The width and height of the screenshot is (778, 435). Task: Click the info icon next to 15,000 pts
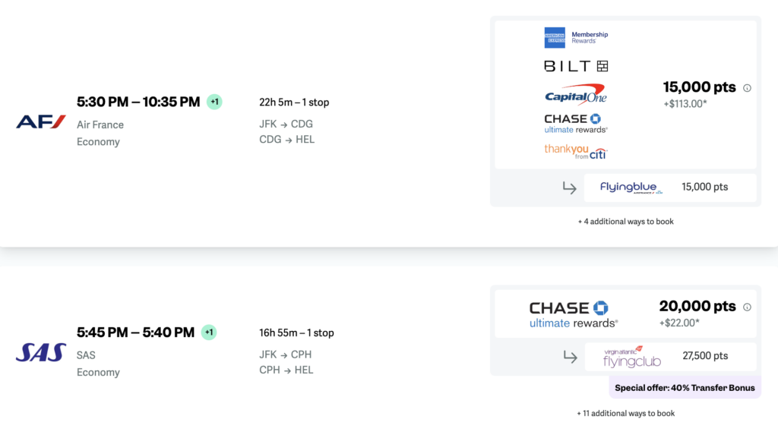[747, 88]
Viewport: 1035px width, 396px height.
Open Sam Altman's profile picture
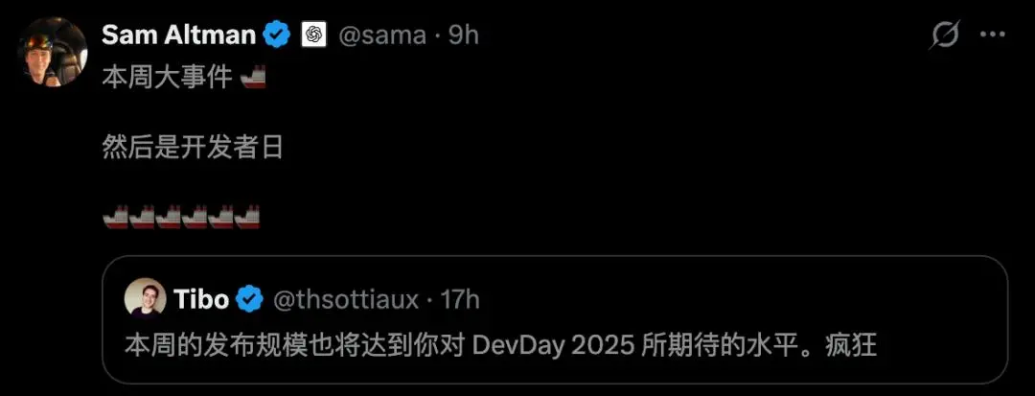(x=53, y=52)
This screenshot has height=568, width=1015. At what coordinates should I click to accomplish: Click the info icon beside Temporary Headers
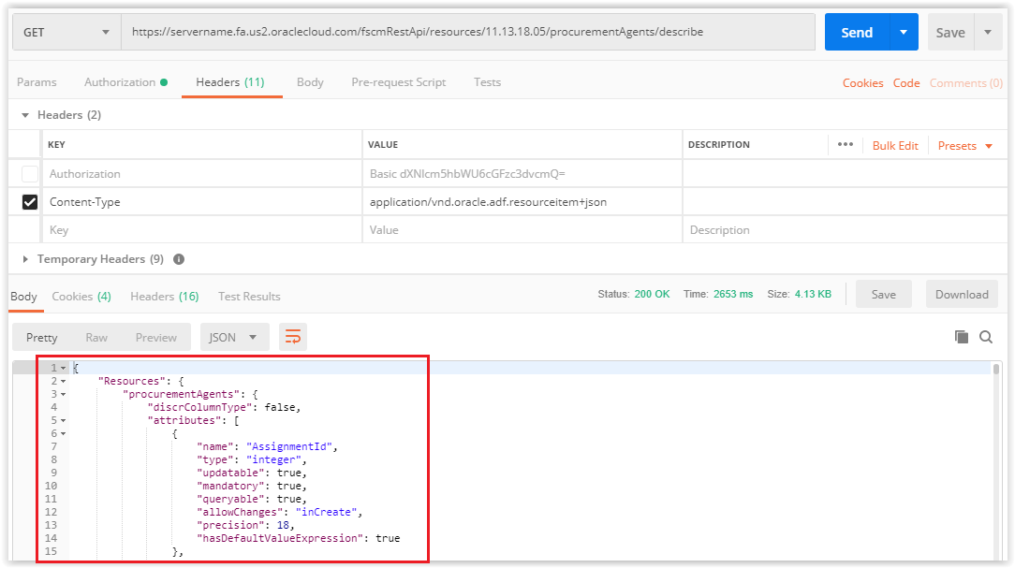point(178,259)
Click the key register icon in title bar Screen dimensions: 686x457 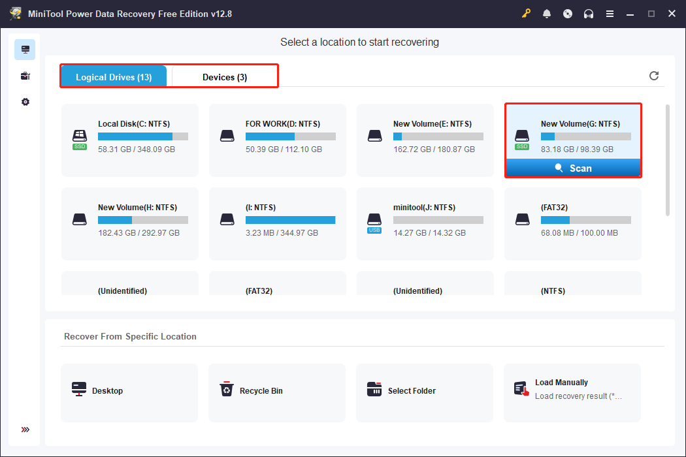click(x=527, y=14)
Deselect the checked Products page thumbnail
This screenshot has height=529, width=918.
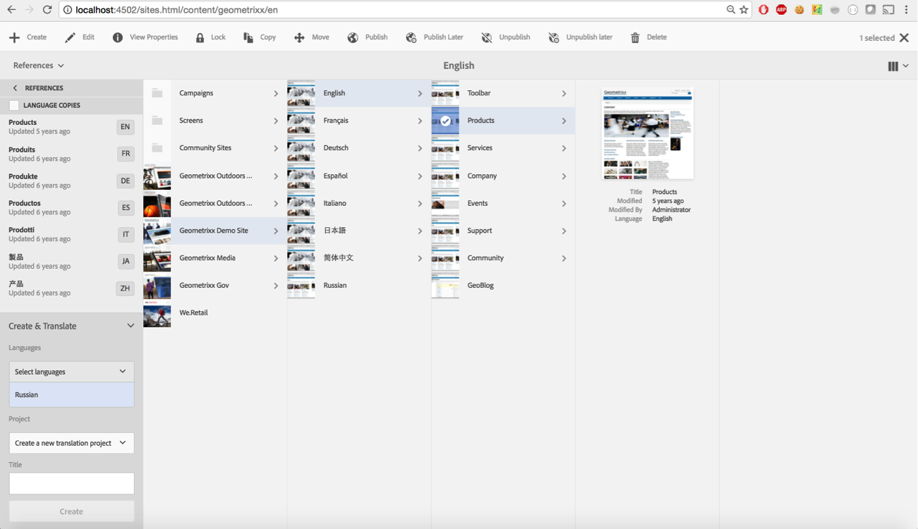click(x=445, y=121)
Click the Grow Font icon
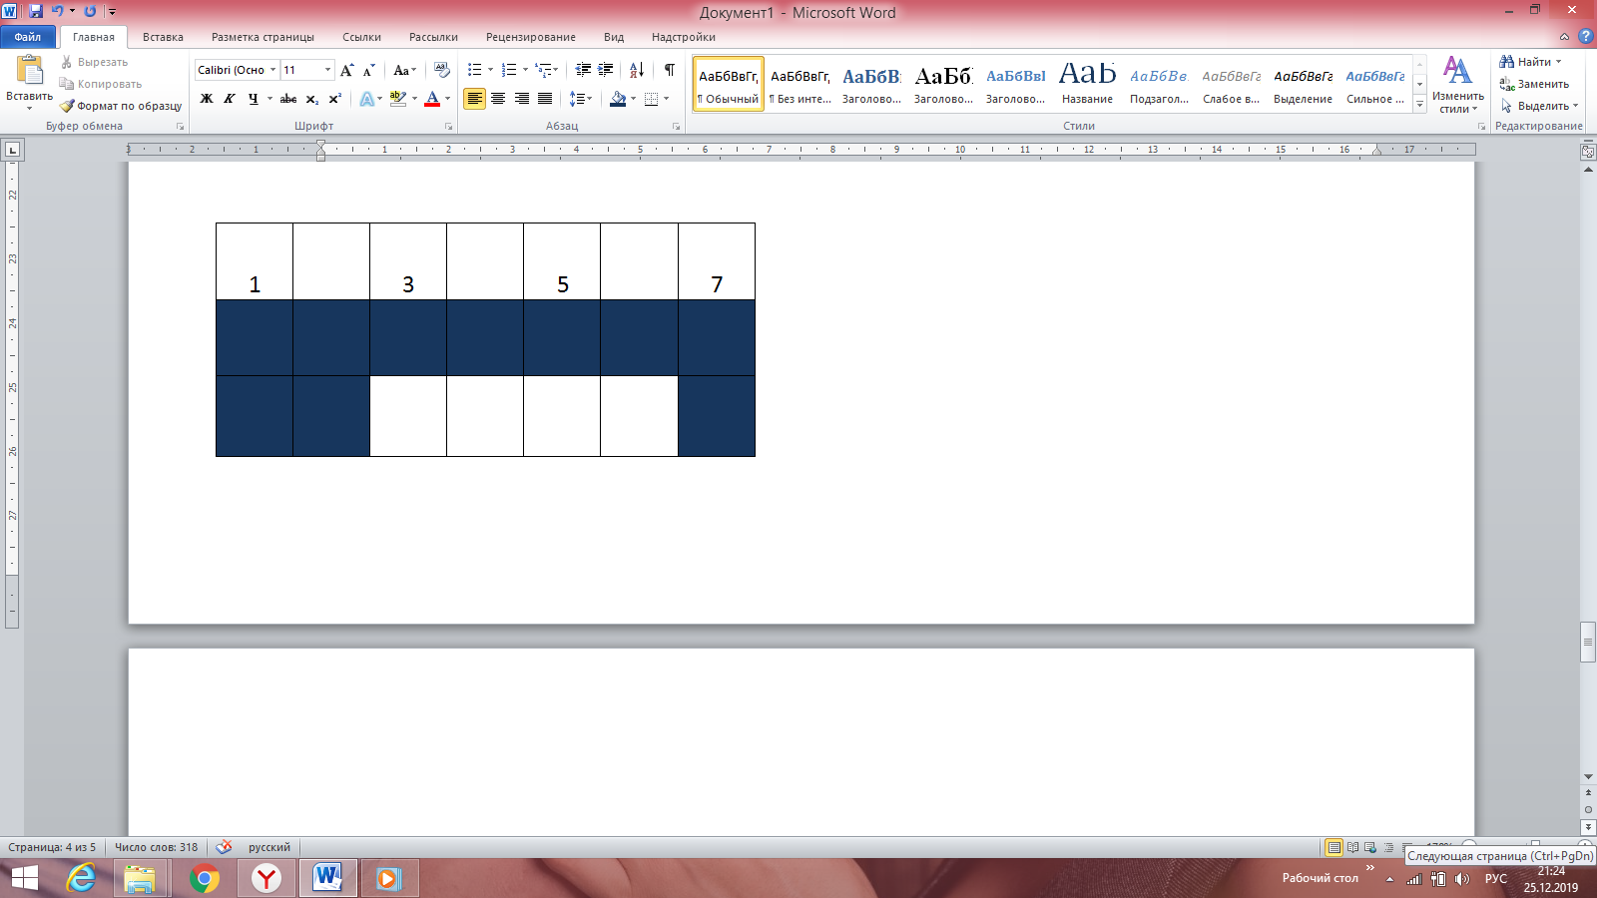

□ □ □

### What the task requires
Once the line containing "This screenshot has height=529, width=918." is found, copy it and each line after it through the end of the entries above exactly; nothing else, and no pictures.

### Result of this task
This screenshot has height=529, width=918.
click(x=445, y=121)
Click the Grow Font icon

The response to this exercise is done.